AI Agent Quant Research: A Reality Check
Academic AI Agent papers abound: LLM auto factor mining, evolutionary strategies, multi-agent collaboration... We replicated the experiments. Here's what we found.
Using QuantaAlpha, CSI300 market, 2022 out-of-sample backtest. Three groups: Blue line Alpha158 baseline (20 factors, no mining) | Orange line QuantaAlpha without evolution | Green line QuantaAlpha with evolution (Dir=2, Rounds=3)

From batch_summary.json + cumulative excess CSVs (2022-01-04 to 2022-12-30, vs CSI300 benchmark):
| Experiment | Cum. excess return | Max drawdown | Rank IC |
|---|---|---|---|
| alpha158_20 (baseline, 20 factors, no mining) | +13.69% | -9.20% | 0.0325 |
| combined_fresh_exp2 (QuantaAlpha seed, no evolution) | -0.78% | -7.11% | — |
| combined_fresh_exp4 (QuantaAlpha with evolution, Dir=2 Rounds=3) | -1.13% | -11.54% | — |
In other words: spending substantial compute on LLM mining and evolution did not beat 20 classic price-volume factors in this experiment.

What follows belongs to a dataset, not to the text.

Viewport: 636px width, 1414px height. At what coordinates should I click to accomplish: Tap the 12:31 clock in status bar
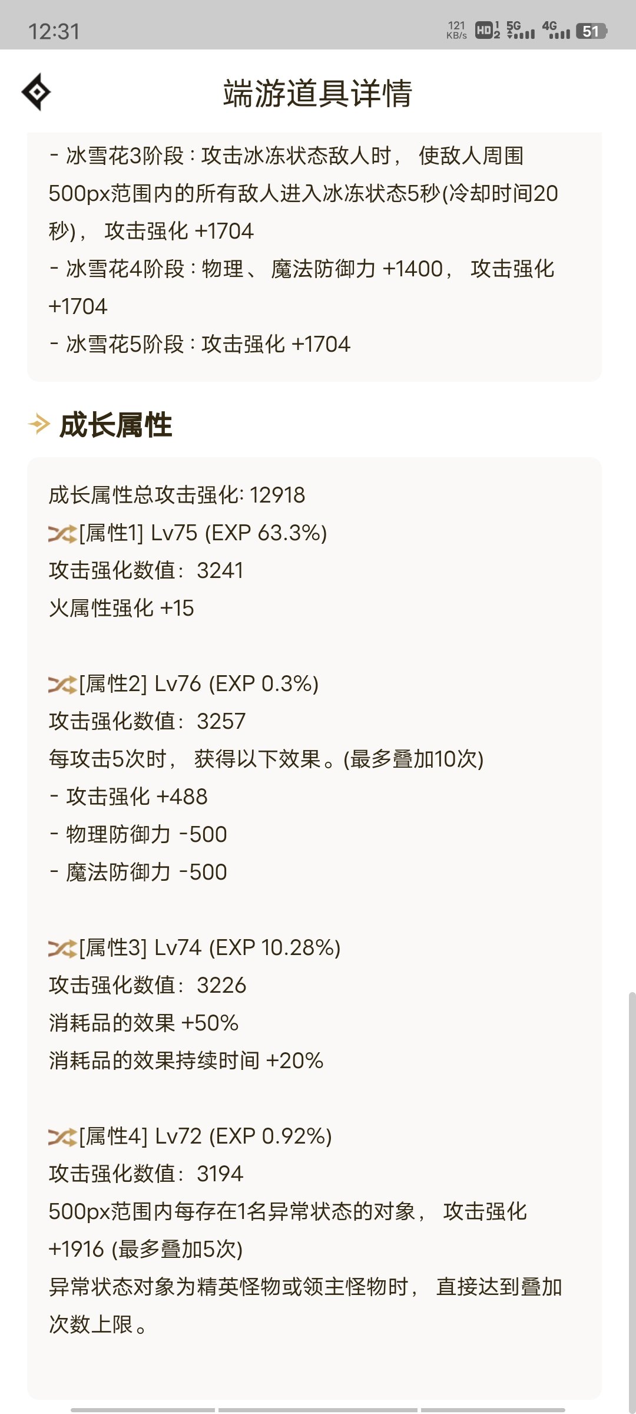[x=54, y=31]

We're not dismissing AI Agents—there's real potential. But many papers have experimental design that doesn't hold up under scrutiny: cherry-picked periods, weak baselines, no replication after publication—this kind of 'serious nonsense' is common in top venues.
In quant, we fear nothing more than self-delusion. A strategy that makes money is what matters. Can Agents help? Perhaps. But show us real backtest results first—don't hide behind fancy frameworks.